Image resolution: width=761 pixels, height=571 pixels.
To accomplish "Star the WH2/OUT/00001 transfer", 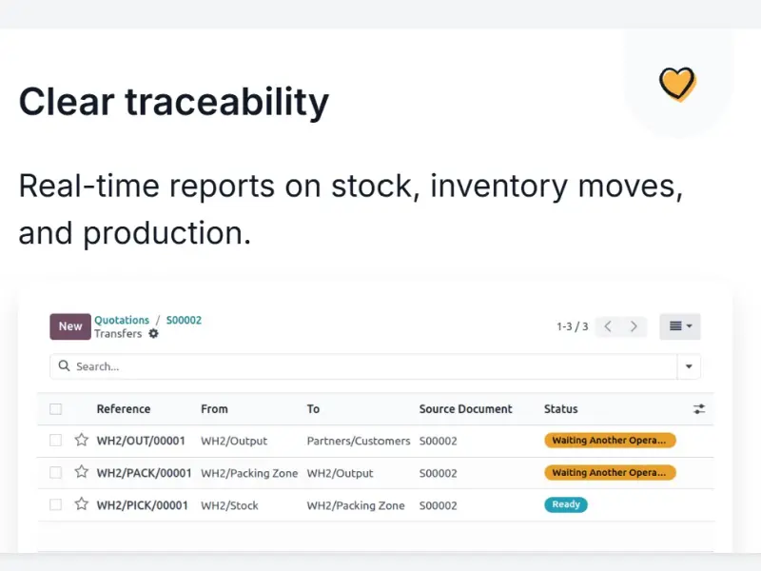I will [82, 441].
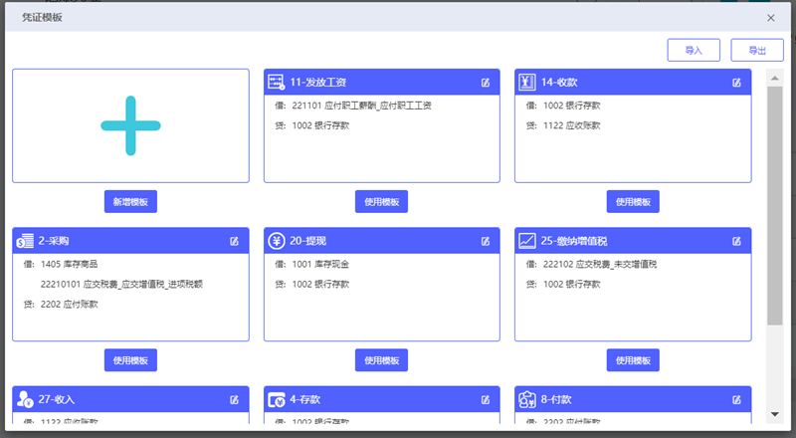Click the edit icon on 25-缴纳增值税 card
Viewport: 796px width, 438px height.
point(736,241)
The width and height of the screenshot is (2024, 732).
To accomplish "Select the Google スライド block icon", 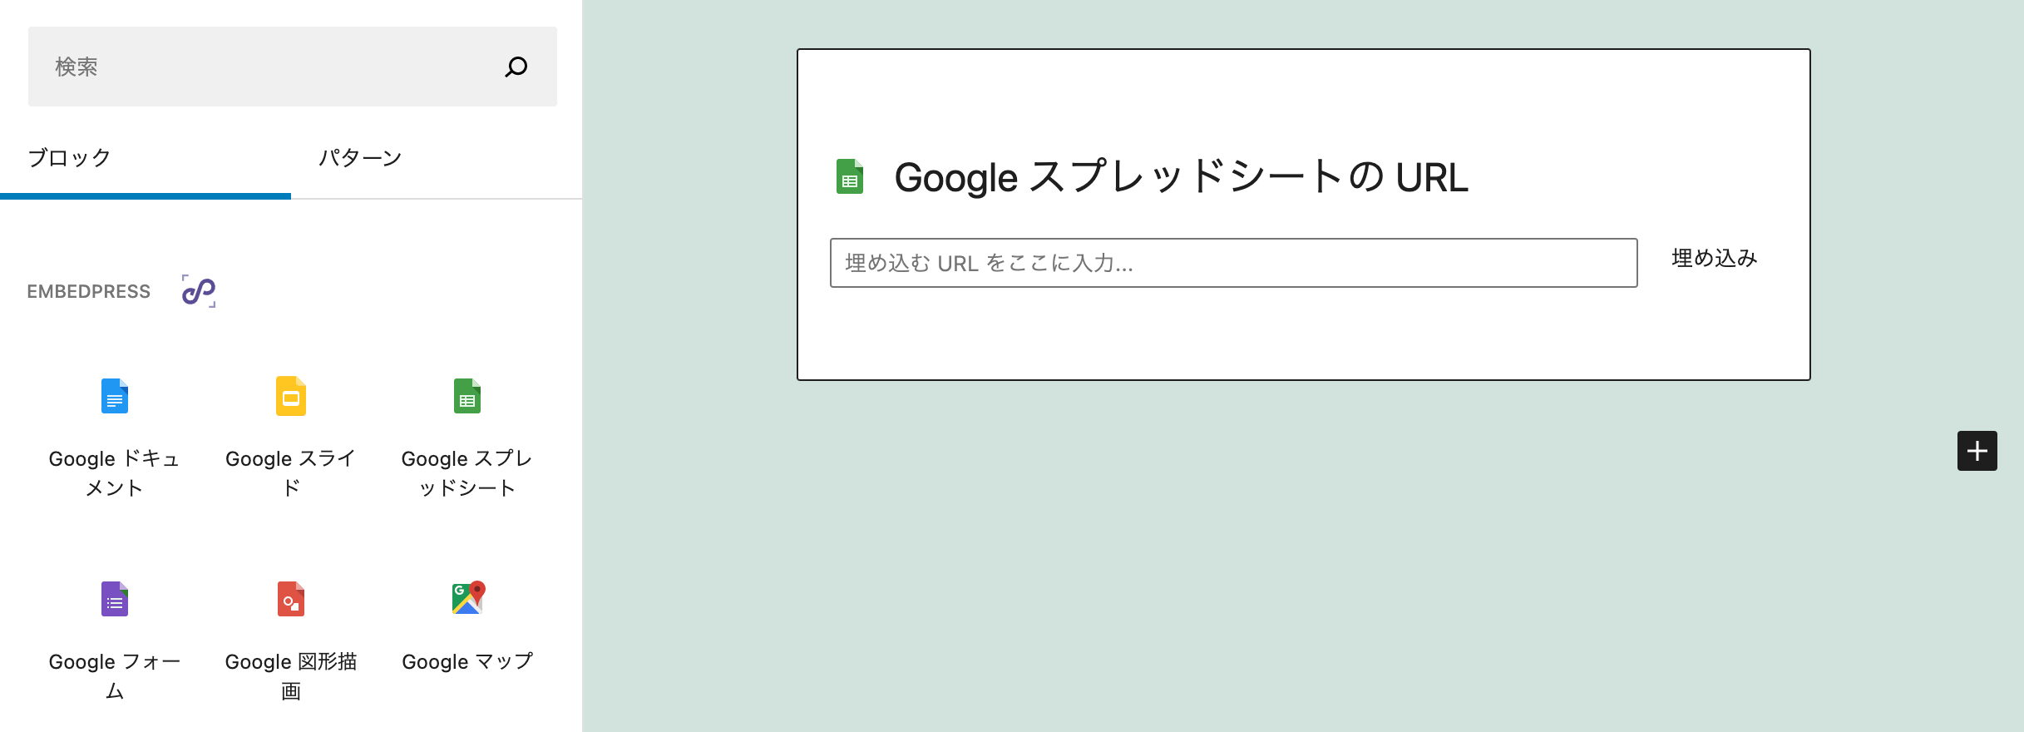I will click(x=291, y=396).
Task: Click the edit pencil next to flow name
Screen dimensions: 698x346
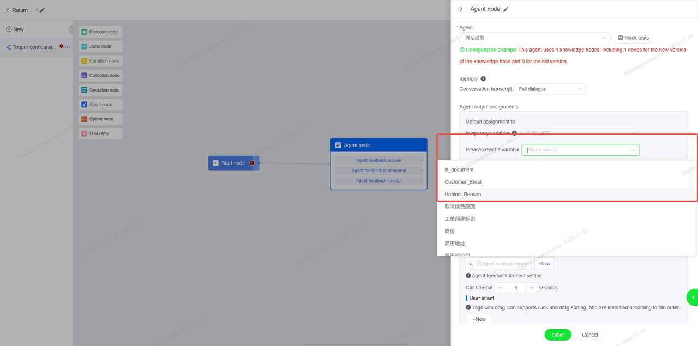Action: (x=43, y=10)
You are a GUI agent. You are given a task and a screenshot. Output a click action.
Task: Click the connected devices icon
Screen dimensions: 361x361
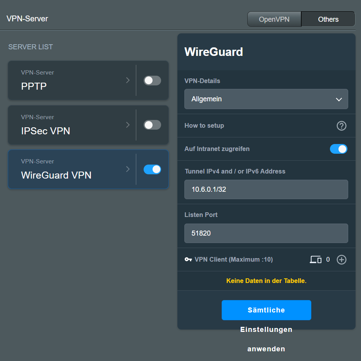315,260
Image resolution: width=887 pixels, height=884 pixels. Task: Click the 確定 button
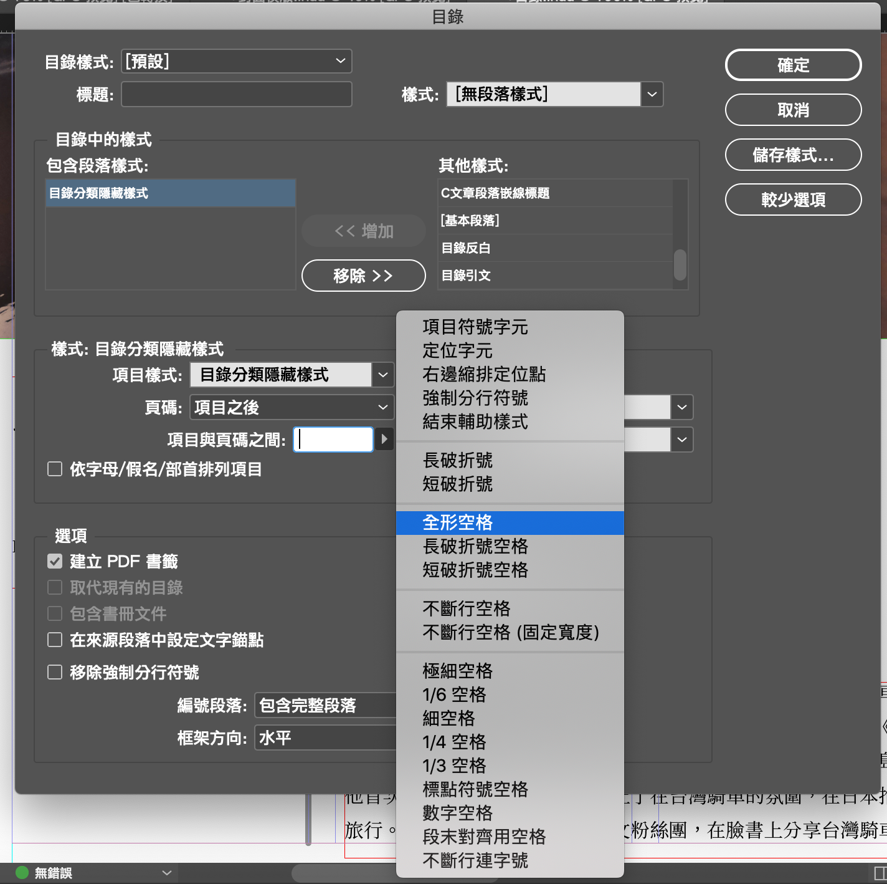click(793, 65)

+-------+

• _WHAT YOU NEED TO DO_
Return the entries from the line containing "Image resolution: width=887" through the end of the entries, including both ends, in their original form with the pictures left out.

• _WRITTEN REPLY_
Image resolution: width=887 pixels, height=884 pixels. Task: Click the 確定 button
click(793, 65)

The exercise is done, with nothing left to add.